■ **Directions**: Collect from the data below each line with "Click".

■ **Data section**:

- Opening Delimiter -

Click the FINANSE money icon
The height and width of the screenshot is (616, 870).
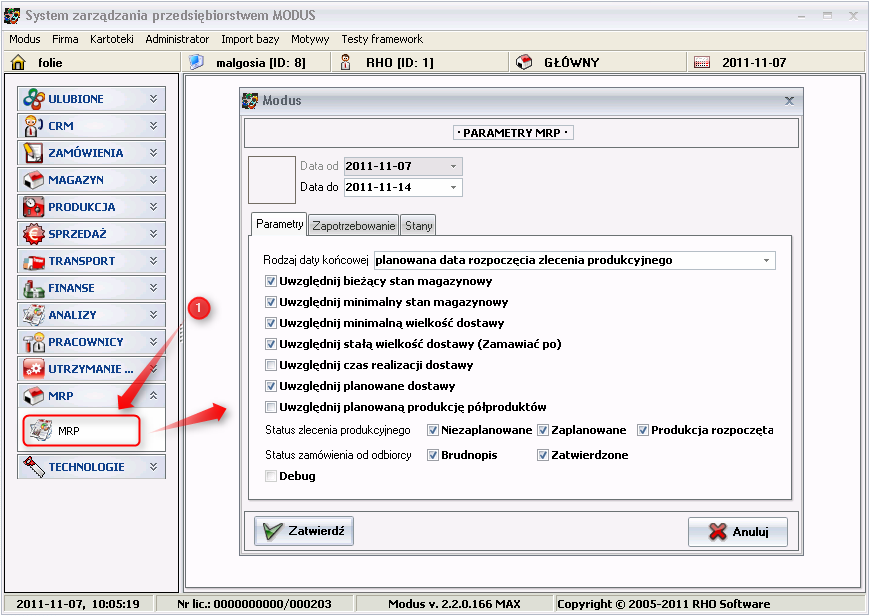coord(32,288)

- Closing Delimiter -
- Opening Delimiter -

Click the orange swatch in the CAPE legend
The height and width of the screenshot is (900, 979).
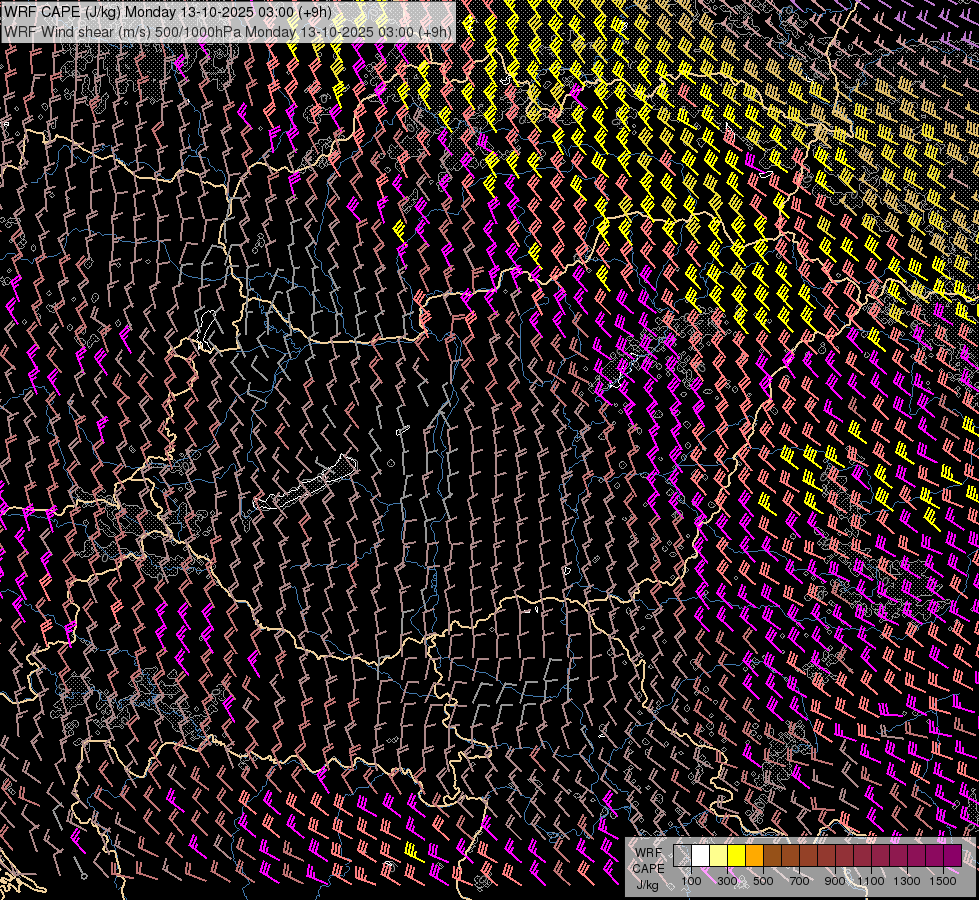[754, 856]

- Closing Delimiter -

■ **Written answer**:
Click the FINANSE money icon
Click the orange swatch in the CAPE legend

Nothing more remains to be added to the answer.